At our institution, volunteers from the community who were active in AA were used to speak with patients who were admitted to the hospital with alcohol-related injuries following a brief intervention from a primary care physician. These peers appeared to produce favorable outcomes with our patients. The purpose of our study was to evaluate the effectiveness of this approach and to test the alternative hypothesis that those in a peer intervention group would demonstrate more favorable outcomes than those in a brief intervention group who, in turn, would demonstrate more favorable outcomes than those in a control group.

Methods

Setting

We conducted this study in a Level I trauma center located in the primary university teaching hospital that serves a metropolitan area of more than 1 million people in a 2-state area of the Midwest. The trauma service is staffed by 2 teams of attending and resident surgeons who alternate 24-hour shifts. An addiction medicine physician provides consultative services to these patients.

Study Population

A total of 2530 patients were admitted to the hospital trauma service for injuries between August 1, 1998, and March 31, 2000, and 957 (37.8%) of these had positive toxicology tests (351 alcohol only, 352 drugs only, and 254 alcohol and drugs) on admission to the hospital. Positive toxicology tests were defined as a blood alcohol concentration (BAC) of 4.34 mmol per L or greater (Ž20 mg/dL) and/or the detection of psychoactive drugs. Toxicology screening was not performed in approximately 20% of the patients. Also, 95 patients with negative toxicology screens were known to have an active alcohol use disorder on admission to the hospital. Thus, 1052 patients served as potential study subjects.

The flow of patients through the study is shown in Table 1. A total of 738 patients were excluded as potential subjects, 632 by block randomization and 106 for other reasons. Since patients with positive toxicology tests who did not have either alcohol abuse or alcohol dependence as defined by the Diagnostic and Statistical Manual of Mental Disorders, 4th edition24 were excluded from the study, all of those who were ultimately eligible for follow-up had an alcohol use disorder.

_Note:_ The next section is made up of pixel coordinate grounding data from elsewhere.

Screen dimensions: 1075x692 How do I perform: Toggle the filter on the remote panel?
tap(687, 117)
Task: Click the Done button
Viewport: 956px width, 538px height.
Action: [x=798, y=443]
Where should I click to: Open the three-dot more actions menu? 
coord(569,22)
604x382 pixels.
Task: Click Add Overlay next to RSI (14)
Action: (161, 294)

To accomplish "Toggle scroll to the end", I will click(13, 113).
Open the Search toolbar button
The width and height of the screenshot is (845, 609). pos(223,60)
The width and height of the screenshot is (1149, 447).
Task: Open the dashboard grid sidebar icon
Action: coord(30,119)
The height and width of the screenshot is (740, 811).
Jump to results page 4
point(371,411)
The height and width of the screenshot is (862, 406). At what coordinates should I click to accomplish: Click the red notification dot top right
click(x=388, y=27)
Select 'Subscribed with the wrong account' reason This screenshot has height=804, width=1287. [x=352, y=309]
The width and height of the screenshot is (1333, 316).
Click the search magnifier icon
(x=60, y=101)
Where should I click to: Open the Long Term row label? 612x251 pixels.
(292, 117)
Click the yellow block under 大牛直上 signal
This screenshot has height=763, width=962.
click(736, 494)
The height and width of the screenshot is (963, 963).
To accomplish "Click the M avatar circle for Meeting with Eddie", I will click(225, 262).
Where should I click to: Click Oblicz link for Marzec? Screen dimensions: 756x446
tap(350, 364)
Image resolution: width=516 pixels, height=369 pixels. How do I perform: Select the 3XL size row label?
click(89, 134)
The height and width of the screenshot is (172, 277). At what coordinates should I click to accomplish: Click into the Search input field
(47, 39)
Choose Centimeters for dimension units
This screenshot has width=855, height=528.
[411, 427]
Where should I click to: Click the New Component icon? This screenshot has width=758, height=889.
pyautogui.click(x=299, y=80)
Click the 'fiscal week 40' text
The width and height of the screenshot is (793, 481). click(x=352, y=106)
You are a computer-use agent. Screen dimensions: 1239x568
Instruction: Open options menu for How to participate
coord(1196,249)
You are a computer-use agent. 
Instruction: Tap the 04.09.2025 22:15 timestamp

Before the patients were contacted for follow-up, they were categorized into 1 of 3 groups: a usual care group (n=125), a brief intervention group (n=119), or a peer intervention group (n=70), according to the study methods. Volunteer availability often determined which patients received a peer intervention or a brief intervention. One patient had been originally assigned to the brief intervention group, but we learned at the time of the telephone follow-up interview that a family member had arranged for the patient’s AA sponsor to visit the patient on several occasions before and after hospital discharge. This patient was subsequently excluded from our study and is not included in the numeric values of Table 1.

Procedures

This was a retrospective nonrandomized intervention study evaluating the effectiveness of interventions used to encourage trauma patients to abstain from alcohol and to initiate substance abuse treatment or self-help. We obtained initial data retrospectively from the patient’s medical record, including the patient’s demographic characteristics (age, sex, race), the patient’s telephone numbers, and the telephone numbers of relatives or friends.

The follow-up telephone interviews were conducted at 2 different times. The university’s institutional review board approved both parts of our study. The main outcome measures were: (1) complete abstinence from alcohol during the first 6 months following discharge from the hospital, (2) abstinence from alcohol during the sixth month following hospital discharge (ie, those who drank initially after discharge but subsequently became abstinent), and (3) initiation of professional alcohol treatment or self-help. The patients were considered to have initiated treatment or self-help if within the first 6 months following hospital discharge they had either: (1) attended at least one AA meeting, (2) visited a mental health or substance abuse professional at least once, (3) attended at least 1 session at an outpatient alcohol treatment center, or (4) spent at least 1 day at an inpatient or residential alcohol treatment program.